Lydia stepped to the side and pulled Cam forward. She ignored the unusually large inhalation of oxygen she took right before she introduced her husband. If she were nervous, she could certainly handle it. Besides, Cam could do this. He had charmed her, hadn’t he?
Hadn’t he?
She took one last breath and prayed to God this would work.
“Mrs. Hatfield, please allow me to introduce my husband. This is Cam McCray.”
Mrs. Hatfield began the same screeching noise in the back of her throat that she gave everyone upon greeting, but she suddenly stopped. The unusually large inhalation of oxygen Lydia had just taken whooshed out of her faster than air from a popped balloon.
“McCray, you said?” Mrs. Hatfield asked.
Lydia nodded, words having left her brain for the moment.
This could not happen. Cam could not have ruined everything when he hadn’t even been there. Well, he had been there, and that was what had ruined everything. But he had not known about Lydia’s troubles. He didn’t even know that she still existed or where she was or what she was doing or what she was eating even. How could this all fall apart because of one stupid mistake she had made so long ago?

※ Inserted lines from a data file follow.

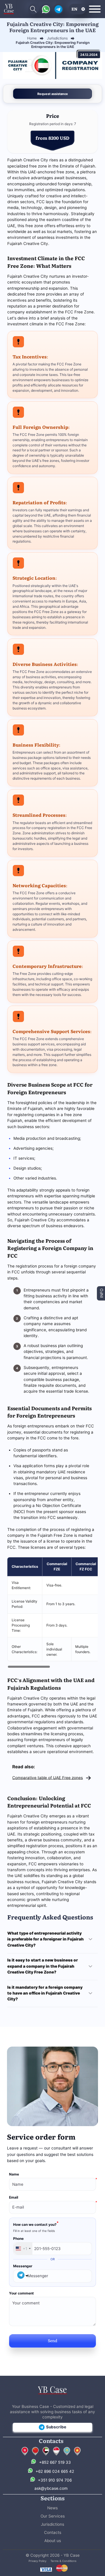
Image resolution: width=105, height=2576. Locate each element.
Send (52, 2340)
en (74, 9)
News (52, 2508)
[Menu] (95, 9)
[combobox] (22, 2248)
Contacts (52, 2532)
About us (52, 2540)
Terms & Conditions (63, 2561)
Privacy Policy (37, 2561)
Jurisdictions (52, 2524)
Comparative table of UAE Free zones (47, 1777)
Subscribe (56, 2427)
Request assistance (52, 94)
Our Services (53, 2516)
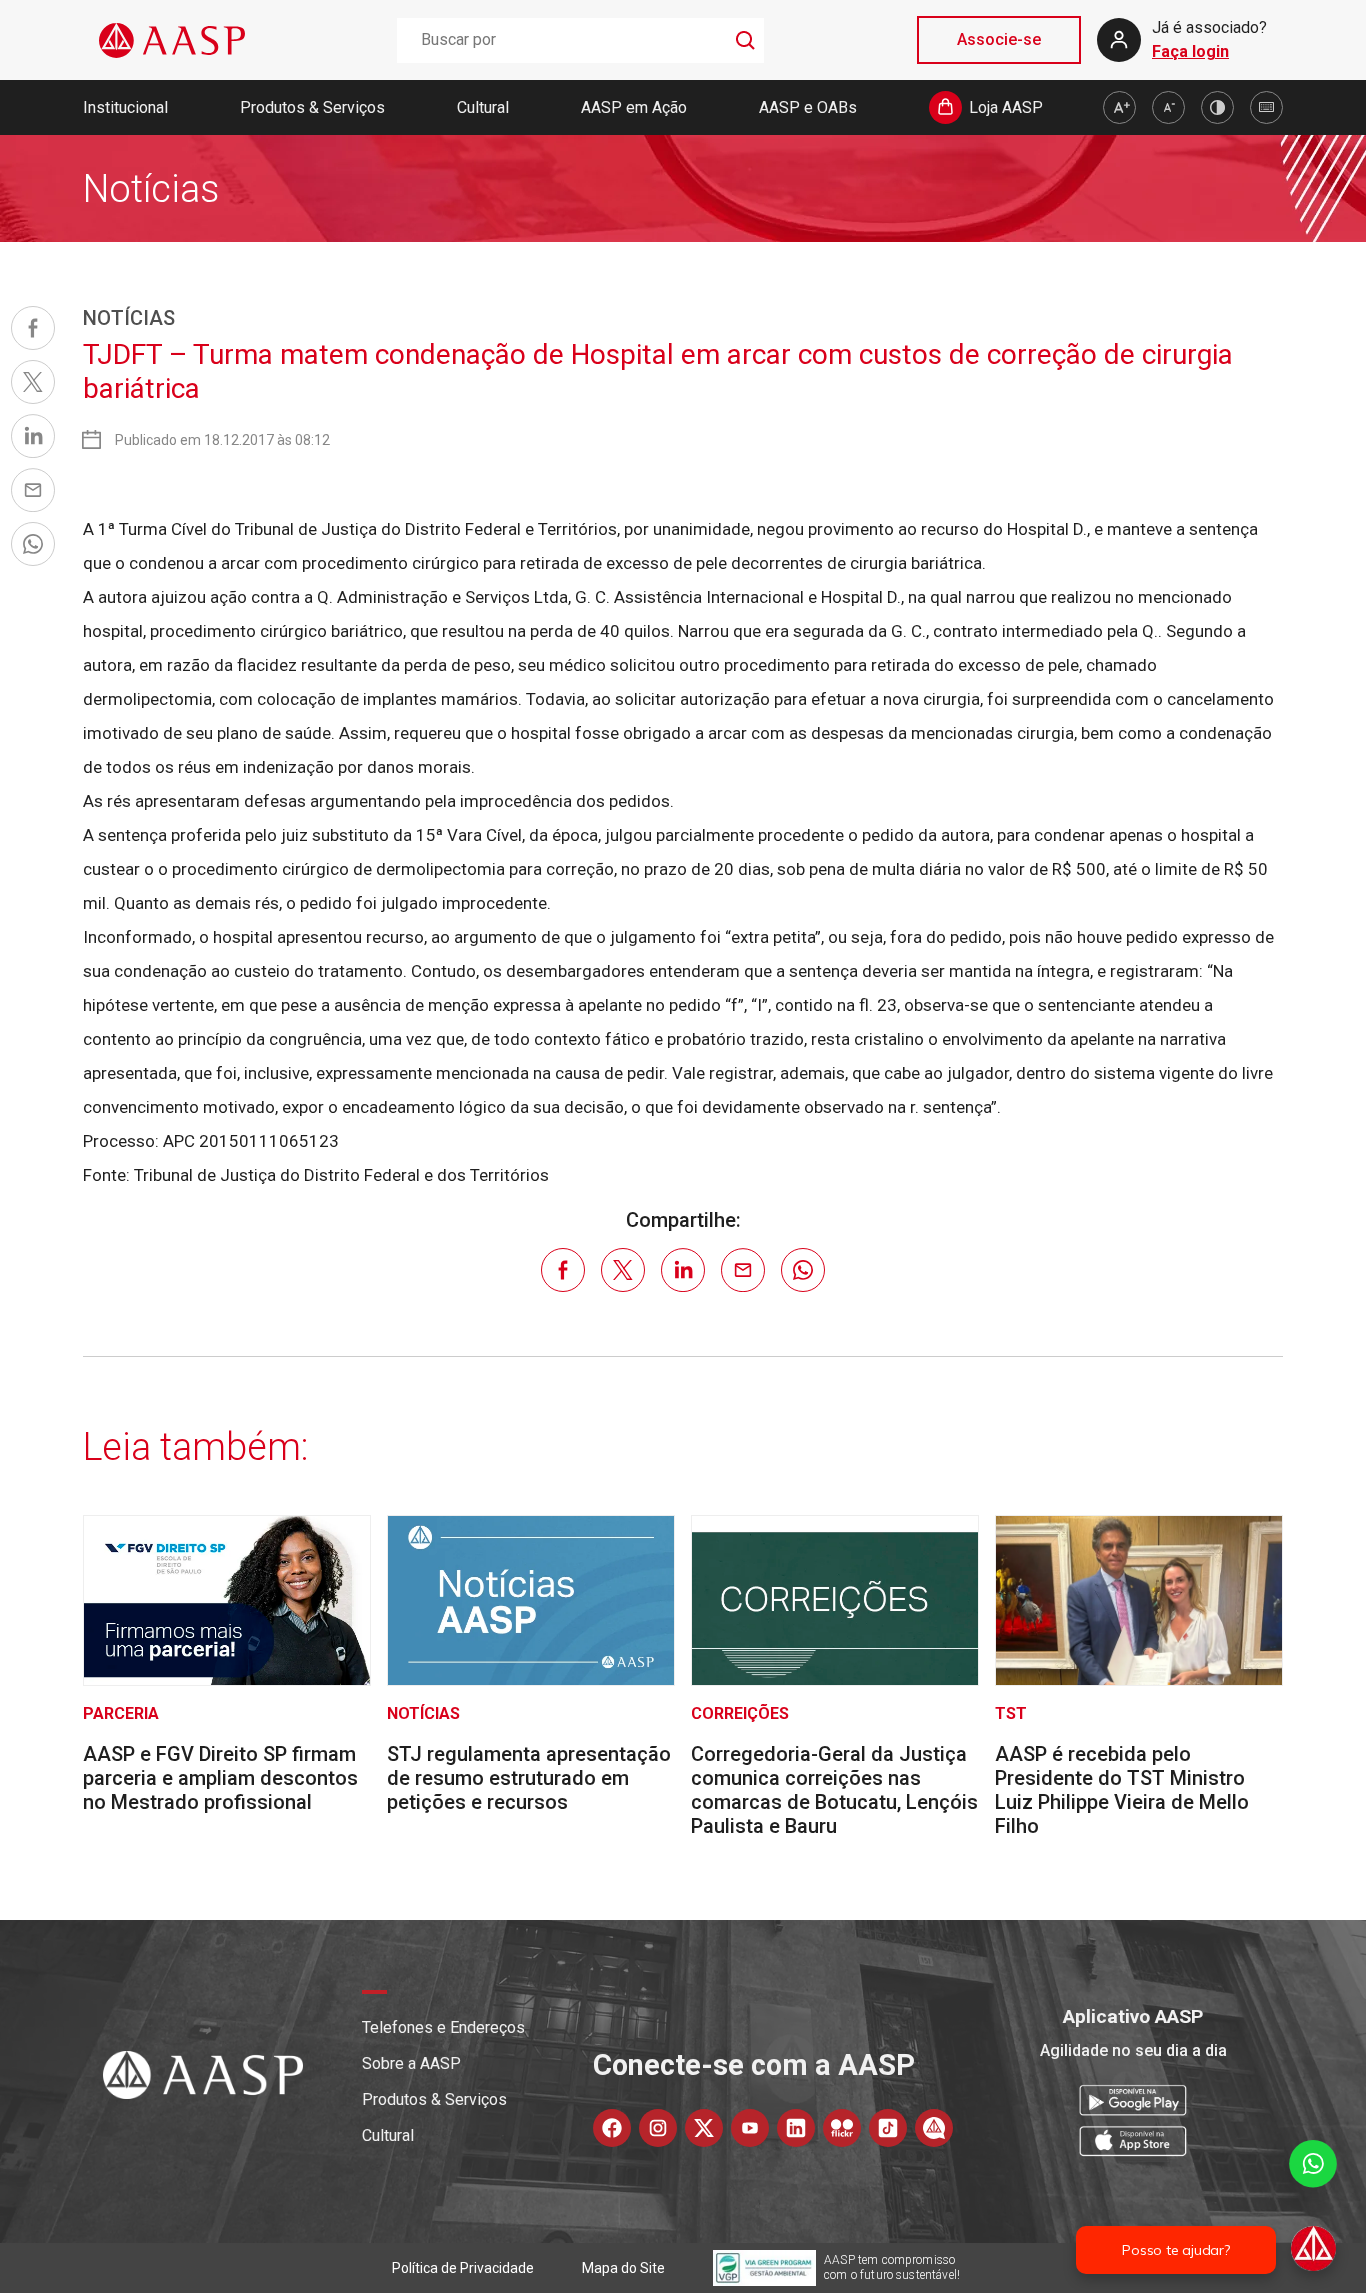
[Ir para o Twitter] (704, 2128)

She bit the inside of her cheek where no one could see. She was being irrational. She was being terribly irrational, and she scolded herself for it. She needed to stay in control right now. This was it. This was everything she had worked for, for so long. This one account could single-handedly lift Baxter’s into the upper echelons. It had what Baxter’s needed to become a household name. It had the power to finally prove to her father that she was serious about this little shop on Newbury Street and that she could do this.

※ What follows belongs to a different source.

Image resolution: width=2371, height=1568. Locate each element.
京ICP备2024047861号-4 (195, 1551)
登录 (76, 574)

Her stupid mistake just could not mess it up.
“I’m afraid so,” Cam answered, and even though it wasn’t directed at her, even Lydia felt a burn from his charm. “Cam McCray, and what a pleasure it is to meet you, little lassie. I do believe it’s you that I owe a nice tidy profit to.”
Again with that adjustable Scottish brogue. It had definitely just turned up a few notches. Her gaze burned into him, and she hoped he felt it.

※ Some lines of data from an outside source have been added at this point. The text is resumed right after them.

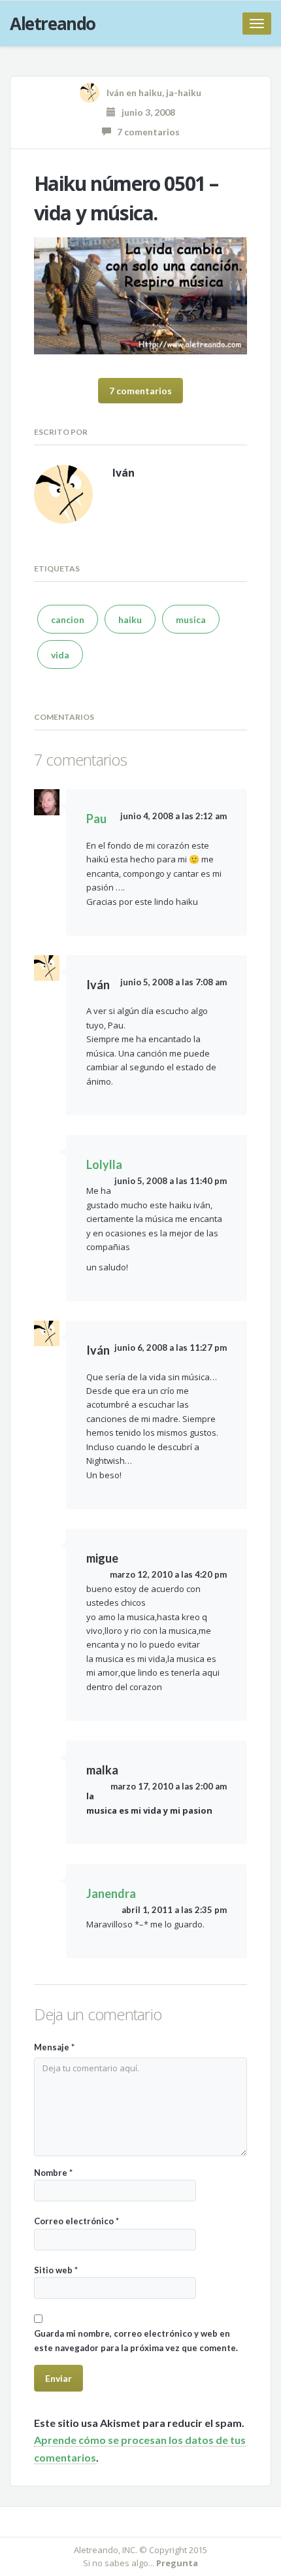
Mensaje (54, 2047)
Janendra (111, 1893)
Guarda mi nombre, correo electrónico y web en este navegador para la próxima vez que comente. (136, 2340)
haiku (150, 92)
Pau (96, 818)
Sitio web (56, 2270)
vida (60, 654)
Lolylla (104, 1164)
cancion (67, 619)
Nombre (53, 2172)
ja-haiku (183, 92)
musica (191, 619)
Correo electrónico (76, 2221)
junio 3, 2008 (145, 112)
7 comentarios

“Oh, you are that Cam McCray,” Evelyn Hatfield said.
Oh God, this was it. This was when the earth would literally begin to crumble apart at her feet.
Mrs. Hatfield did something with her mouth that made Lydia’s upper lip curl. Figuratively, of course. Lydia would never actually allow her upper lip to curl.
Mrs. Hatfield’s eyes widened like little tea cup saucers being pulled at the edges while her mouth contracted, a small little dark O, the perfect black button at the base of her face. And then came her familiar greeting call. “Oh, Cam McCray!” she screeched and launched herself at him.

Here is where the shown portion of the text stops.